Introduction: The ability of virtual patient simulation (VPS) case-based interventions to improve clinical decision making for patients with atrial fibrillation (AF) is unknown. Methods: Two patient cases were presented using a VPS platform where learners could order tests, make diagnoses, and order treatments in a manner matching the scope and depth of actual practice. Clinical decisions were analyzed, and learners received clinical guidance (CG) based on current evidence and expert recommendations. Learners could modify their decisions post-CG. Pre-(baseline) vs. post-CG decisions were compared using McNemar’s test. The intervention launched in August, 2022 and data were collected through December, 2022. Results: Overall, 1599 physicians participated. Physician specialties included cardiology (65%) and primary care physicians (35%). Significant improvements were seen for appropriate, timely diagnosis of AF and treatment selection in the overall learner population; treatment improvements were greatest for tailoring anti-arrhythmic drug (AAD) therapy in patients with recently diagnosed AF ( Table ).
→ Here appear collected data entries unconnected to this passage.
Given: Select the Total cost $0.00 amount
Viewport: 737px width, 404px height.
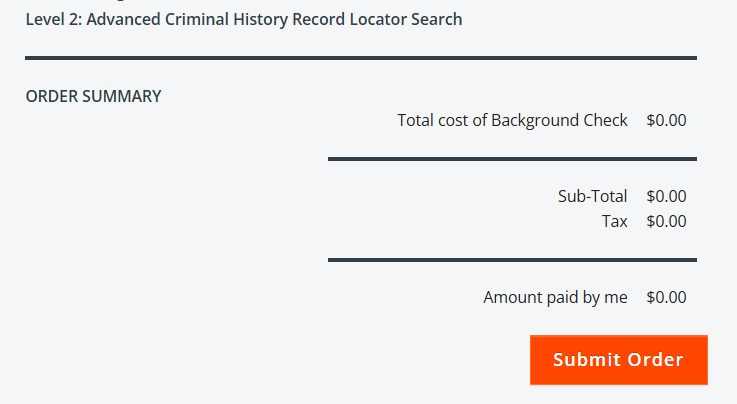Looking at the screenshot, I should click(x=666, y=120).
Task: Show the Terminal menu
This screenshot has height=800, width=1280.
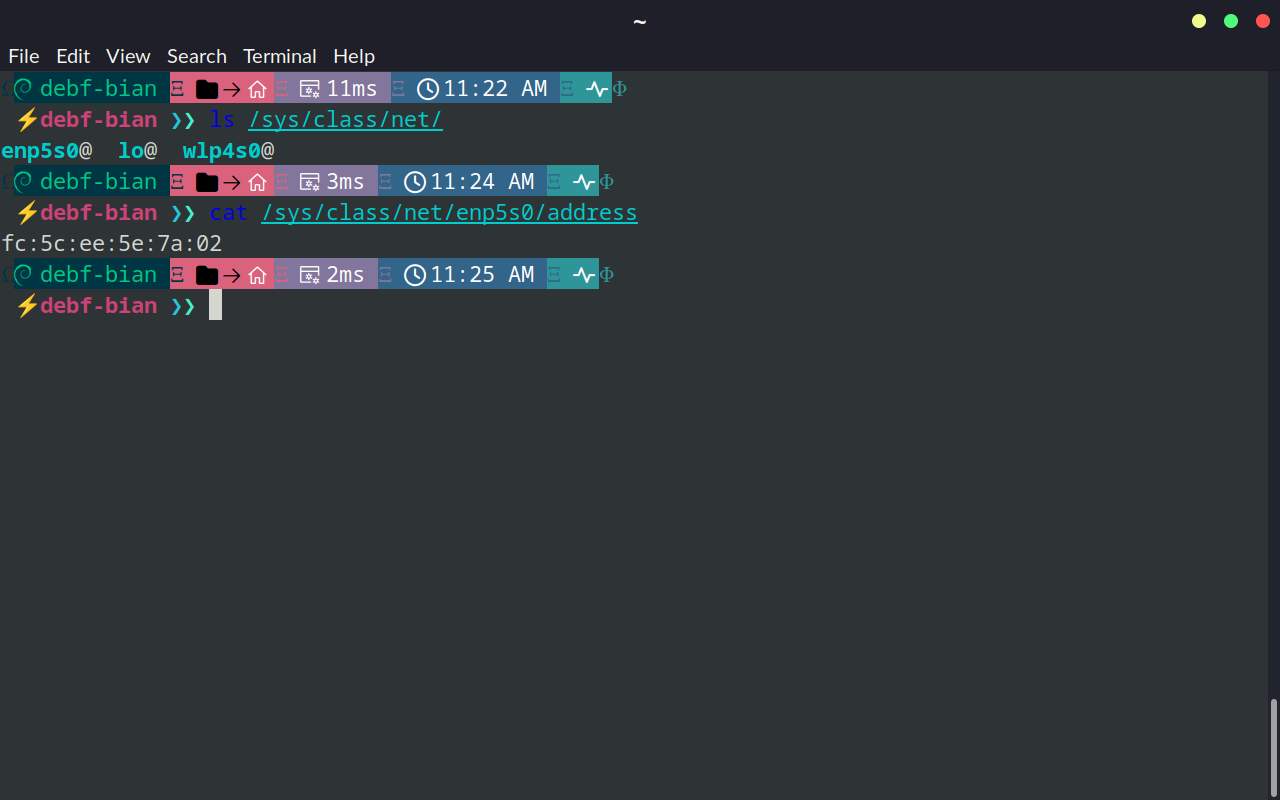Action: click(x=280, y=56)
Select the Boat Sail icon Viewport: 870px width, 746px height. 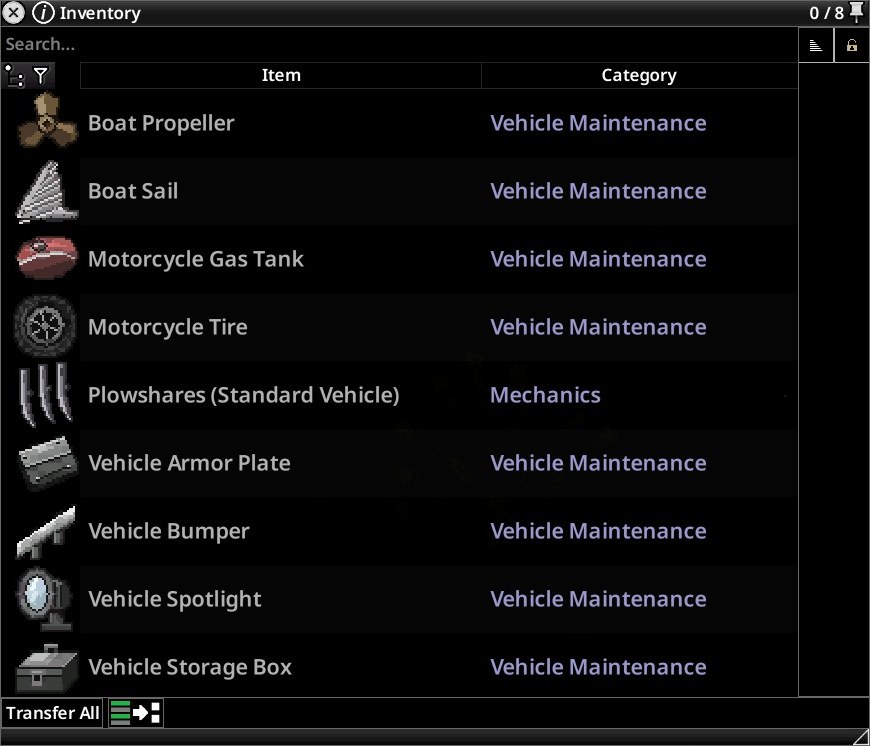(x=47, y=192)
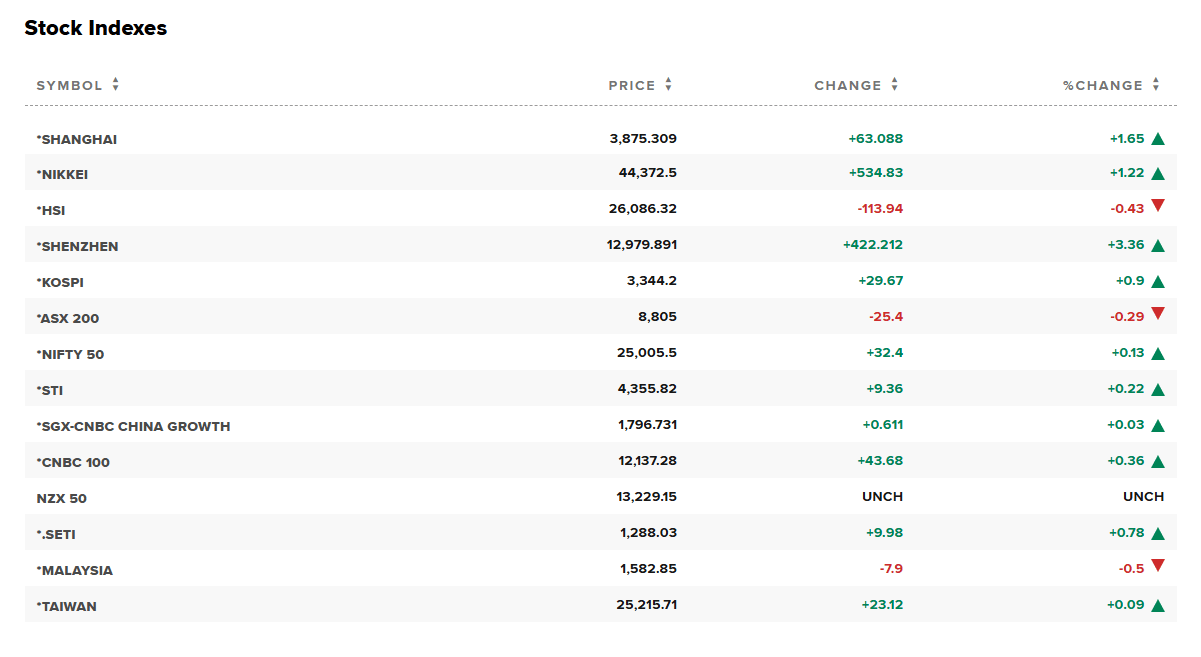This screenshot has height=657, width=1201.
Task: Click the Stock Indexes heading
Action: coord(96,28)
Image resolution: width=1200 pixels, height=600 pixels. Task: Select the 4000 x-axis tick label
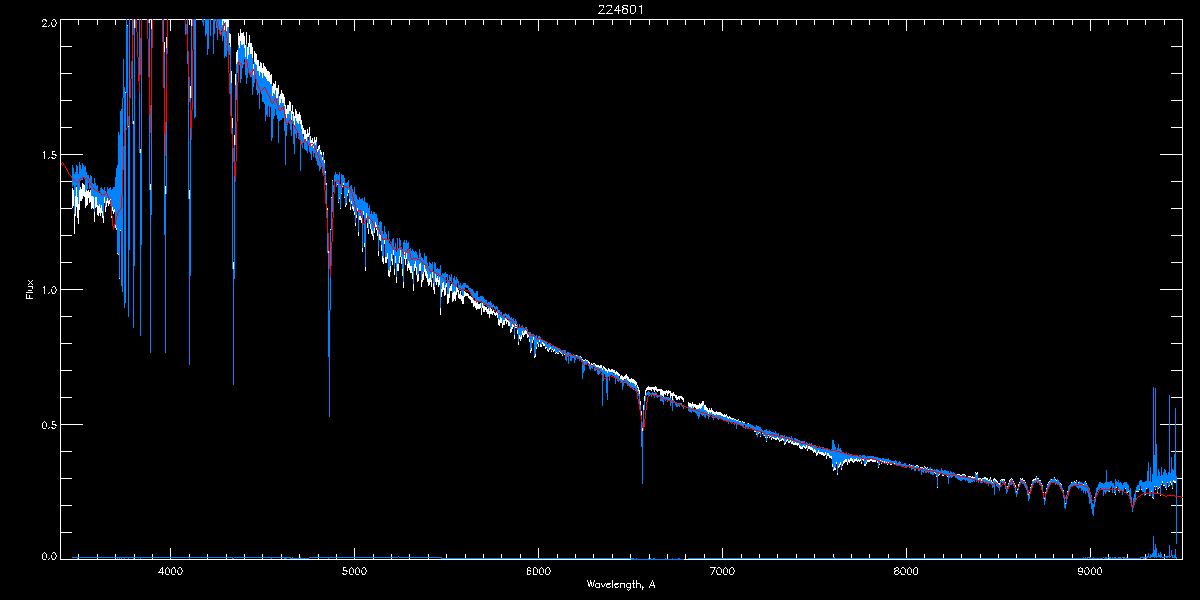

Improvements in selection of appropriate anti-arrhythmic drug (AAD) was observed for all specialties, although specialty-specific differences were apparent ( Table ). Significant improvements were also observed for selection of appropriate monitoring strategies to determine response to treatment and reaching treatment goals ( Table ). Conclusion: Case-based AF intervention employing VPS was associated with improvements in diagnostic and therapeutic decision-making among cardiologists and PCPs. Despite the observed improvements, gaps remain in diagnosing and selecting appropriate rhythm control management strategies for patients with AF.